Rarely does a theatrical experience cause such differing interpretations and opinions by the end, but that was exactly what Viola’s Room offered myself and friends who attended Punchdrunk’s latest venture in their new South-East London warehouse venue.

Known often for sprawling sets and experiences (such being the case in last year’s The Burnt City, at the same venue), Viola’s Room is instead intensely intimate and personal (though for us there was a lot of hand-grasping in the dark as we very much experienced the world created around us as a group). Noise-cancelled headphones isolate you from the rest of the world and help you to engage completely with the story as in unfurls. By the end of the experience we all had various notions of how it ended; some frustrated at the slight open-ended nature of it, and others convinced in their reading of the story-within-a-story narrative.

Viola’s Room, conceived and directed by Felix Barrett (Punchdrunk’s Artistic Director) is a reimagining of Barry Pain’s ‘The Moon Slave’, a mysterious gothic tale filled with haunting themes and imagery. It is cleverly interwoven with a modern setting and a coming of age narrative as Viola struggles to navigate growing up and letting go.

Punchdrunk are renowned for their immersive theatre, with Sleep No More a decade-spanning international triumph wherein the story of Macbeth is completely subverted and reinterpreted through a multi-level warehouse.
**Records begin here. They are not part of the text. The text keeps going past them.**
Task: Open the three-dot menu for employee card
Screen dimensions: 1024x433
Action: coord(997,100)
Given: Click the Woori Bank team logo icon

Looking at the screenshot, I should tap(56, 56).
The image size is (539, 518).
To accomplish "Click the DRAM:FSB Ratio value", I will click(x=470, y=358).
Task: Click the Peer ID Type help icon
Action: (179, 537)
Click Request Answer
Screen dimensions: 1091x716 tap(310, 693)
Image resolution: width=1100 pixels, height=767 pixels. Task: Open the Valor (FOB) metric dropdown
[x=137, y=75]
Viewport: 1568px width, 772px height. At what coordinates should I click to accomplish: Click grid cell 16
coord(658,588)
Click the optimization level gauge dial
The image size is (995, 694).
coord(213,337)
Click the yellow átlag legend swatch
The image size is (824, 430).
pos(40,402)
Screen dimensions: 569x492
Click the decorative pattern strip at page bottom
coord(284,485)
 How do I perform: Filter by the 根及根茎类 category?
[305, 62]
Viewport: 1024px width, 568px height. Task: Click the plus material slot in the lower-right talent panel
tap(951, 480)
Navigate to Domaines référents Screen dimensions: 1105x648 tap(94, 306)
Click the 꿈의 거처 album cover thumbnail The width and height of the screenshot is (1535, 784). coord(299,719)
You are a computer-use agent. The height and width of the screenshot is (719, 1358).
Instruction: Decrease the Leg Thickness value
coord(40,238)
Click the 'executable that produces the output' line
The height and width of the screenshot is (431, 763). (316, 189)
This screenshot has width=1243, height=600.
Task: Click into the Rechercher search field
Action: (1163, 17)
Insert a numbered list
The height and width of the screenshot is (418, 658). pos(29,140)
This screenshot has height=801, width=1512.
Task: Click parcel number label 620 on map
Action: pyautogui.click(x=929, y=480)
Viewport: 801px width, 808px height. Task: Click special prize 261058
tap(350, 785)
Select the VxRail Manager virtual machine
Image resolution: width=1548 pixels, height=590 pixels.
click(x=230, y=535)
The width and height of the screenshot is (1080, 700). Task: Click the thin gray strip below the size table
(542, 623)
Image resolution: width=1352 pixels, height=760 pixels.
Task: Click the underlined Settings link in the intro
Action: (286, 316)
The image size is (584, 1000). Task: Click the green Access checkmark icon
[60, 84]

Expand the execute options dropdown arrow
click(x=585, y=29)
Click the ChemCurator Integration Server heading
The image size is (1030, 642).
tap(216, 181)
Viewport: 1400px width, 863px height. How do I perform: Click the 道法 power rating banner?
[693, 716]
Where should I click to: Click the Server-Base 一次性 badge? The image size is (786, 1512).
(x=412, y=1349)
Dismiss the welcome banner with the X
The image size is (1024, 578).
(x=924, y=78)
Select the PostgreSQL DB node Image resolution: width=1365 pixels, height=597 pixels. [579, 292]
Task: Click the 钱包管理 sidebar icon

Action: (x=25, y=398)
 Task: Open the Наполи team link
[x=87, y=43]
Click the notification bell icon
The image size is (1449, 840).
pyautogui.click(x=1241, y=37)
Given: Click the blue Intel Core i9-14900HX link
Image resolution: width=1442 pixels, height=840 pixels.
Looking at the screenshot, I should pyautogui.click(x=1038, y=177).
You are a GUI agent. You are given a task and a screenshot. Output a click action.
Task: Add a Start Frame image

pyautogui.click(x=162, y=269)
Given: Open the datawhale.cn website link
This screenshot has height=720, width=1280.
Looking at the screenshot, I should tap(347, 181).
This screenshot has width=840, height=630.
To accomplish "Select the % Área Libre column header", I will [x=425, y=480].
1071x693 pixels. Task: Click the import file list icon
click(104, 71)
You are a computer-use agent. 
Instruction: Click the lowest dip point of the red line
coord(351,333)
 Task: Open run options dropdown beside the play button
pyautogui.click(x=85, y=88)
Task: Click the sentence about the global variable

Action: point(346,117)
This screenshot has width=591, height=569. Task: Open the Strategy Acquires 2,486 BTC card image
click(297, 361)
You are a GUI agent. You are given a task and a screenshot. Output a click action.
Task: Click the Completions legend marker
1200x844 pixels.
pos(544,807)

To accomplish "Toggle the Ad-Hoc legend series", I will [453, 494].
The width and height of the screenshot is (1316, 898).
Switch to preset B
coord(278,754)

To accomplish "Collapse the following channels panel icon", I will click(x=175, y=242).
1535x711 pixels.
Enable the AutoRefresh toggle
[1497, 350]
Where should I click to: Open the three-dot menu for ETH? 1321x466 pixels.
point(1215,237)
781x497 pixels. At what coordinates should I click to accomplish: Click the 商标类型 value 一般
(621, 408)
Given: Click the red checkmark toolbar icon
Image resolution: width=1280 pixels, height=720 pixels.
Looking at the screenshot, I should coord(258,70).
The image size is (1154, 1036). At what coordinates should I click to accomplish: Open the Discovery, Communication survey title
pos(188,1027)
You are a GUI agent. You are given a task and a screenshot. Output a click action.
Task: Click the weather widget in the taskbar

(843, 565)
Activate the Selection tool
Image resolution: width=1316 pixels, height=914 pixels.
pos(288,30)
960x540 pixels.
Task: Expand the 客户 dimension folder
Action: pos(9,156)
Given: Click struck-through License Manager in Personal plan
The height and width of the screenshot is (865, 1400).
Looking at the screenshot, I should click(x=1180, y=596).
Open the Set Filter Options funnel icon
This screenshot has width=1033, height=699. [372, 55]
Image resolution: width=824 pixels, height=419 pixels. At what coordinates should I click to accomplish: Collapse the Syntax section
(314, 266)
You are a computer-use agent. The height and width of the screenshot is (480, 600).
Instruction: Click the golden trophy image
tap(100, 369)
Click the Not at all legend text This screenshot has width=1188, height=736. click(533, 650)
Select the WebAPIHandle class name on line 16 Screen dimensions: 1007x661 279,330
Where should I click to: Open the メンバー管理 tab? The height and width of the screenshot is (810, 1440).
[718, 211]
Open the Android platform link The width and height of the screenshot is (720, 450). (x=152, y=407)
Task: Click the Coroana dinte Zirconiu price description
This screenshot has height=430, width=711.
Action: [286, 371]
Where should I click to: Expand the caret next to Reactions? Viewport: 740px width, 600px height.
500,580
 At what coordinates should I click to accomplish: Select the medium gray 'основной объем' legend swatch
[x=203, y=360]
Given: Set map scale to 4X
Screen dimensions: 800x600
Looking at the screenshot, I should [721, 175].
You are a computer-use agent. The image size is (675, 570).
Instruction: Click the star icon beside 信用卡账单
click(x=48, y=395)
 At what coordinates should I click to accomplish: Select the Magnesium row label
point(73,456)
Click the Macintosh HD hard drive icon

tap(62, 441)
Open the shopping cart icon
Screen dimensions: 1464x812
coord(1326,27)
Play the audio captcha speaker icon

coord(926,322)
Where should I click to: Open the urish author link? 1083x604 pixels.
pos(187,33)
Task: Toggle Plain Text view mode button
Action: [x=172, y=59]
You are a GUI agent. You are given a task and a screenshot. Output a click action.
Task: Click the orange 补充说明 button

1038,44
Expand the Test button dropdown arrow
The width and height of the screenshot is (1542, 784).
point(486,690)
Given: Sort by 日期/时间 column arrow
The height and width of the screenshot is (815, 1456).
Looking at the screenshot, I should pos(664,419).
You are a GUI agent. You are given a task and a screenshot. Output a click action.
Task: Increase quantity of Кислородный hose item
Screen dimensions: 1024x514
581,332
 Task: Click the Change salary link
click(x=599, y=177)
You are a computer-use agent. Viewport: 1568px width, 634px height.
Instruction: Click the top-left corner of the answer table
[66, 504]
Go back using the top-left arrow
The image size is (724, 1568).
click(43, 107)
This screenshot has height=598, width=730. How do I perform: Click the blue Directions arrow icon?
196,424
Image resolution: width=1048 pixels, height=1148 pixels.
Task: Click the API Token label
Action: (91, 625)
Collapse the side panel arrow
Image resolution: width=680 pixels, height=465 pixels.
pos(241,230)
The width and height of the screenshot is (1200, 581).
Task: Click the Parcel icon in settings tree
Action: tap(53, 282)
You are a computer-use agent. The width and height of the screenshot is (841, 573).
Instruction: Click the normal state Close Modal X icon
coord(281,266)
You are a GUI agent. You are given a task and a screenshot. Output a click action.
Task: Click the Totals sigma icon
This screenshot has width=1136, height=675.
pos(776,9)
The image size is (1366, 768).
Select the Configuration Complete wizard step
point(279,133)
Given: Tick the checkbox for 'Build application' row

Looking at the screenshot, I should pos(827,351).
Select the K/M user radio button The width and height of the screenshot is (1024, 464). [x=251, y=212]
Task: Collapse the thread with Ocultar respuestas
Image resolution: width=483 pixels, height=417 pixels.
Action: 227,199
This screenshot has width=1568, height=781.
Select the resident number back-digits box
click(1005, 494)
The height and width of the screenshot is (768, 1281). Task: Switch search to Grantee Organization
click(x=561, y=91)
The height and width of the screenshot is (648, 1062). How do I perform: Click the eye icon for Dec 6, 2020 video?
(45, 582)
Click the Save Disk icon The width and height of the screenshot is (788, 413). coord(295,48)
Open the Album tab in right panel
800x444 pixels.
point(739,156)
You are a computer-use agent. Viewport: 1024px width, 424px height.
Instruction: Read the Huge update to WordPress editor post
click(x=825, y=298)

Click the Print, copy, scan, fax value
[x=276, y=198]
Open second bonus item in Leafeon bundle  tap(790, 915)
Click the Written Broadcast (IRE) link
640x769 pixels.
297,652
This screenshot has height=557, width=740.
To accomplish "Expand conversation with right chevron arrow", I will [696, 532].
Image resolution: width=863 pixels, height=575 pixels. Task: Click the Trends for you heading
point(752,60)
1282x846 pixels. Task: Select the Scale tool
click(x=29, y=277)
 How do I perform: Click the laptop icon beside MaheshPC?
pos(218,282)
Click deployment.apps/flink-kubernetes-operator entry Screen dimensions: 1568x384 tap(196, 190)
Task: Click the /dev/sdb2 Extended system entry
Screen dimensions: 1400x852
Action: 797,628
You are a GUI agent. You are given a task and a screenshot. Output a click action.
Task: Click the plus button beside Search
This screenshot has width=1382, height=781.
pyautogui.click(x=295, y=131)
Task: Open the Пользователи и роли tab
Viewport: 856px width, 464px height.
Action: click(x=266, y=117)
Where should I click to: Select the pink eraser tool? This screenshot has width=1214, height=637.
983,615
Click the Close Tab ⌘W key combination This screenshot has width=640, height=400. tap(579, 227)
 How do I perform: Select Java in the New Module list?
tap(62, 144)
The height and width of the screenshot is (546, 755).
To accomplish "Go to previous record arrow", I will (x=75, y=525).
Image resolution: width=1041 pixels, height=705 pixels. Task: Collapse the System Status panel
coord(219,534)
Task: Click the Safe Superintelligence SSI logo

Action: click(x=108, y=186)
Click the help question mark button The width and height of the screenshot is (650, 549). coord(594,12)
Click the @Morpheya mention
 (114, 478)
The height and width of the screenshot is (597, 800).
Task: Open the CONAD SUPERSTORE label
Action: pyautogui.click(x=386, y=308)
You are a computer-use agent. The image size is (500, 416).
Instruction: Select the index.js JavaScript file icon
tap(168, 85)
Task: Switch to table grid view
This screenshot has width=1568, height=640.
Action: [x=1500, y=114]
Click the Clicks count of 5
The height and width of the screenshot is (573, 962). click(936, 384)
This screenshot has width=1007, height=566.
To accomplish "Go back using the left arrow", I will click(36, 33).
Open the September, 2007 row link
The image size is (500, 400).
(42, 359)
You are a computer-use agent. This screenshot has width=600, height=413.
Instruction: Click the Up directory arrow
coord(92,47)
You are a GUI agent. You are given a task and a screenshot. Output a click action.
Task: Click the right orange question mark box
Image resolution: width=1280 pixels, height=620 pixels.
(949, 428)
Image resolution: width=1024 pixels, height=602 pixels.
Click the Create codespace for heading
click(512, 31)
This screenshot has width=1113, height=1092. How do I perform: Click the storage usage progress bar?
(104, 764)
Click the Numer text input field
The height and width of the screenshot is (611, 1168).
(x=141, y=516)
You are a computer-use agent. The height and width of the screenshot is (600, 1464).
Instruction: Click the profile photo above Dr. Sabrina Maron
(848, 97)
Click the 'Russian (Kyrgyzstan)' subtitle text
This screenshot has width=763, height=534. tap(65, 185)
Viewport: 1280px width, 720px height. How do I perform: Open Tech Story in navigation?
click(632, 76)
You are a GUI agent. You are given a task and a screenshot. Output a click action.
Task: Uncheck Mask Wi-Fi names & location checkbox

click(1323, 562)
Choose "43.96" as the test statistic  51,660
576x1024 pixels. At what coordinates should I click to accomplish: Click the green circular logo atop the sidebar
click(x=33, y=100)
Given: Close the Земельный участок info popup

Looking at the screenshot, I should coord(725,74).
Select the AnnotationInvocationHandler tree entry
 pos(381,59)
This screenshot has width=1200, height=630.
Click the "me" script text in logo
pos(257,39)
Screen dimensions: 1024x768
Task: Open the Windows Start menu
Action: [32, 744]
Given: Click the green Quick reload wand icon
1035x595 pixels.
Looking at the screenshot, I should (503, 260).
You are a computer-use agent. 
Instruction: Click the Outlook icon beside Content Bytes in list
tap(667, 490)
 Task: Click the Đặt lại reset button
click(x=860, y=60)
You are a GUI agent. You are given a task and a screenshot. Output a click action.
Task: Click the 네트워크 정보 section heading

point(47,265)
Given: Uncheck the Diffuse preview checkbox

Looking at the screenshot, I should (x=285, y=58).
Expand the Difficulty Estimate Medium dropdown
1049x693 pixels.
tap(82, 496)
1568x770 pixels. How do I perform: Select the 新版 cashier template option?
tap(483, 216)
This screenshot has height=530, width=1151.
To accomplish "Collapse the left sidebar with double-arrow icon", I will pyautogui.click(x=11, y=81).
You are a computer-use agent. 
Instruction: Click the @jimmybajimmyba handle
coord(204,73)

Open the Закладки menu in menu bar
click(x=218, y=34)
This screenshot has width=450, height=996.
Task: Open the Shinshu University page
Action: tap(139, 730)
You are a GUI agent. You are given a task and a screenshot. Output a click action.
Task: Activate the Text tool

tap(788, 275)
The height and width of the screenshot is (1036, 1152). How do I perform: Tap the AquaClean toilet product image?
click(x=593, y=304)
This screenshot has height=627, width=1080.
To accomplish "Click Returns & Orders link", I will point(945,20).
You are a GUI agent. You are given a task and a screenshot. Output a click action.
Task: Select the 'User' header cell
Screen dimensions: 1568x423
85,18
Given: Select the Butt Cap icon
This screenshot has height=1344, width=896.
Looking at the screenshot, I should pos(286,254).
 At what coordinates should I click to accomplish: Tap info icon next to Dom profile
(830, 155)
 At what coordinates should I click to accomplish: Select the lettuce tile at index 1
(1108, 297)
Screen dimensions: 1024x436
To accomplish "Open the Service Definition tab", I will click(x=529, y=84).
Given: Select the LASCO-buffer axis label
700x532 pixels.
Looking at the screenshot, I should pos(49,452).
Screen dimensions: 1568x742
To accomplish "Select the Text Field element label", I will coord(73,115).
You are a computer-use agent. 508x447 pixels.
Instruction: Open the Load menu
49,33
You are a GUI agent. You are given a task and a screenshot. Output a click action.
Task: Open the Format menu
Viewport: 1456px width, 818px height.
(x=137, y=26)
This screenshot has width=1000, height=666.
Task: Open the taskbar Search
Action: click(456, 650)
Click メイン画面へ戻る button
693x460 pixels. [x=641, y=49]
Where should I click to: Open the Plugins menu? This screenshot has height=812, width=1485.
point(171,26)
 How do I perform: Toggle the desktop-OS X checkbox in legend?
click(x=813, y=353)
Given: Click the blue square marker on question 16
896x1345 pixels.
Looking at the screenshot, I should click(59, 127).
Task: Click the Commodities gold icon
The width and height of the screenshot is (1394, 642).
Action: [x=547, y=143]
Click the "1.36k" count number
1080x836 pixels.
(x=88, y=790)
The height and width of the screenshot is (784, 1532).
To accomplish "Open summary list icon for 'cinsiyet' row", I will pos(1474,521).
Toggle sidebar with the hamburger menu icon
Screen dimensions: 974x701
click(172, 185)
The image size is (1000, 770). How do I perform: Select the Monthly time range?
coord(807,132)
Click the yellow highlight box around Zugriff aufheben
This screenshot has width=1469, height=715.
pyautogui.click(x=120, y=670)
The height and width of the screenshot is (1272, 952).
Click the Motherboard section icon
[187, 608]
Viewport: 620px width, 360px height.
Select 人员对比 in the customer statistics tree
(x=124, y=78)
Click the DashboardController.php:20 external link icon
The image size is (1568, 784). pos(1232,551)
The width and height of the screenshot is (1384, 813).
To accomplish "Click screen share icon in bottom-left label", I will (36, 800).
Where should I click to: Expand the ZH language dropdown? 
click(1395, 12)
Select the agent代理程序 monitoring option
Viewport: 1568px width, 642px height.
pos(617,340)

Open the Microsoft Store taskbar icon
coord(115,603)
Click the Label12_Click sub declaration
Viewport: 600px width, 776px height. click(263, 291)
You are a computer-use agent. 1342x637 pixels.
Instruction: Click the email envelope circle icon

What sets Viola’s Room apart from previous productions though is obvious: there are no actors throughout the production. Instead, the lack of human presence throughout helps to create an eerie and haunting sense of loss and absence as the story develops. Helena Bohem Carter narrates the story, her velvety tones sometimes reaching a crescendo and at other times barely a whisper. Coupled with Gareth Fry’s epic sound design, the result is utterly captivating – to listen to the sound design through the headphones without any of the visual elements would be enough in itself.

Visually, it is stunning. Casey Jay Andrew’s design expertly sews together the two worlds: the modern setting of a young girl’s bedroom, and a gothic Victorian palace and surrounding gardens. Coupled with the sound design, which uses evocative tunes from Massive Attack and Soundgarden to Mozart’s Lacrimosa, as an audience participant you weave in and out of the worlds seamlessly, never knowing what is beyond each door you encounter.

While the energy of the piece wanes in a couple of transitional moments throughout the hour-long experience, for the most part it feels cinematically grand in the right places, and delicately intimate in others. Without giving anything away, the end of the experience did feel slightly abrupt and part of me was hoping for a more significant reveal (I was almost convinced that we would have one moment with actors towards the end), but the lasting effect is chilling and it is an experience that you are left unpicking for days afterwards.

Ultimately, it is a five star production for the sheer immensity of storytelling that is essentially told primarily through engaging the different senses in controlled and creative ways. Being barefoot throughout the experience adds an extra layer of immersion; different settings even conjure up a different smell! If you want a theatrical experience like nothing else currently offered in London, and you want to see Punchdrunk make bold and new choices, this production is for you.  

Viola’s Room is playing in Woolwich, London until the 23rd December.